Wednesday, August 13, 2008

To My New Pair of Jeans:

You smug, stonewashed, sorry excuse for a pair of jeans. You hung there on the clearance rack at my local Targét just begging to be bought. Such a cheap price, and in my size? I had to purchase you, but, alas, I did not have time to try you on. Now I wish that I had bought out the time to do so because you are not the pair of jeans that I thought I was getting involved with. Now I see that your cheap price was fitting because you are a cheap whore.

What is my issue with you? Two words: button fly. Now, I'm no historian, but I'd wager that the button fly is probably the most diabolical invention known to man (I rank the atom bomb as a close second since I've never personally been affected by an atom bomb, but I have been affected by the button fly). The button fly adds approximately 30 seconds to each bathroom trip. How did I get that statistic? Simple, I made it up, but it sounds pretty accurate. Multiply that by 30 (the number of times that I use the bathroom per day [I drink a lot of water]), and you arrive at the astounding total of 90 minutes (I think, but I'm not a calculator). 90 minutes stolen from my day by the button fly!
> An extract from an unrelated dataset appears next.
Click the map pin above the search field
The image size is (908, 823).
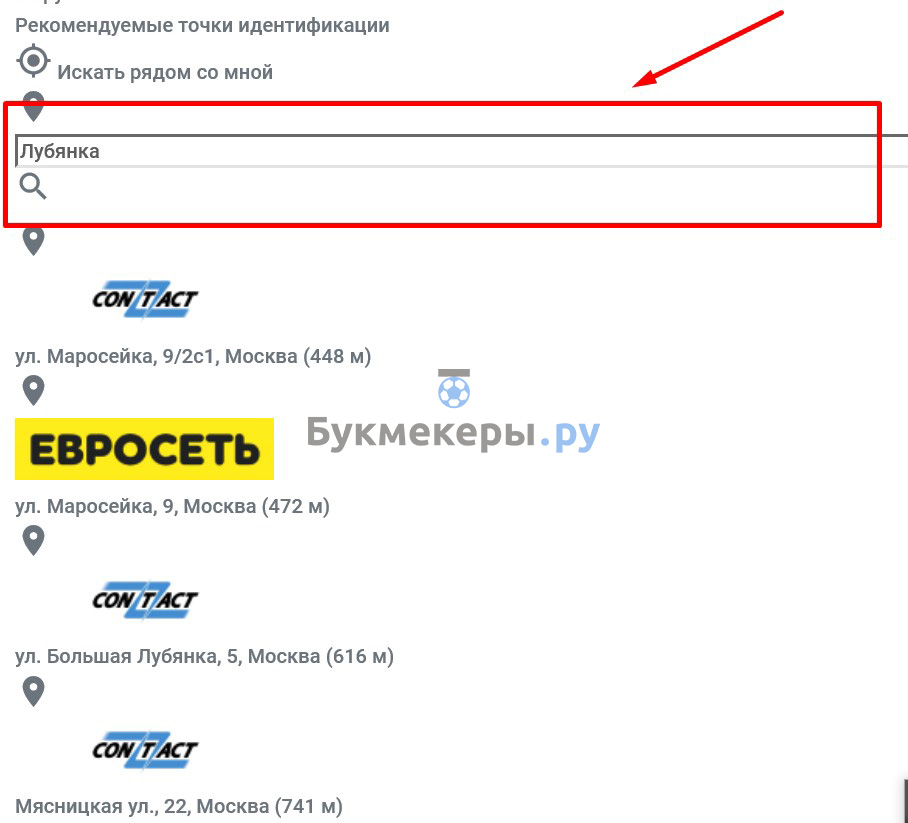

That's enough time to watch 3 Men and a Baby (the greatest movie of all time because it's got a little bit of everything)! Nice job, button fly. You just stole from me the joy of Steve Guttenberg, Tom Selleck, and Ted Danson (RIP).

In many ways, dear disappointing denim, you are just like my first wife. You looked like a great bargain, but once I got you home, I saw another side of you. Coincidentally, your surprise (the button fly) is located in the same "area" that my first wife's "surprise" (read: wiener) was. Just like my first wife, though, I was ready to overlook your shortcomings, but then you crossed the line when you prevented me from watching 3 Men and a Baby.

1 comment:

sama lama ding dong said...

Well, nice try, but its 15 minutes, just enough time to eat some Taco Bell!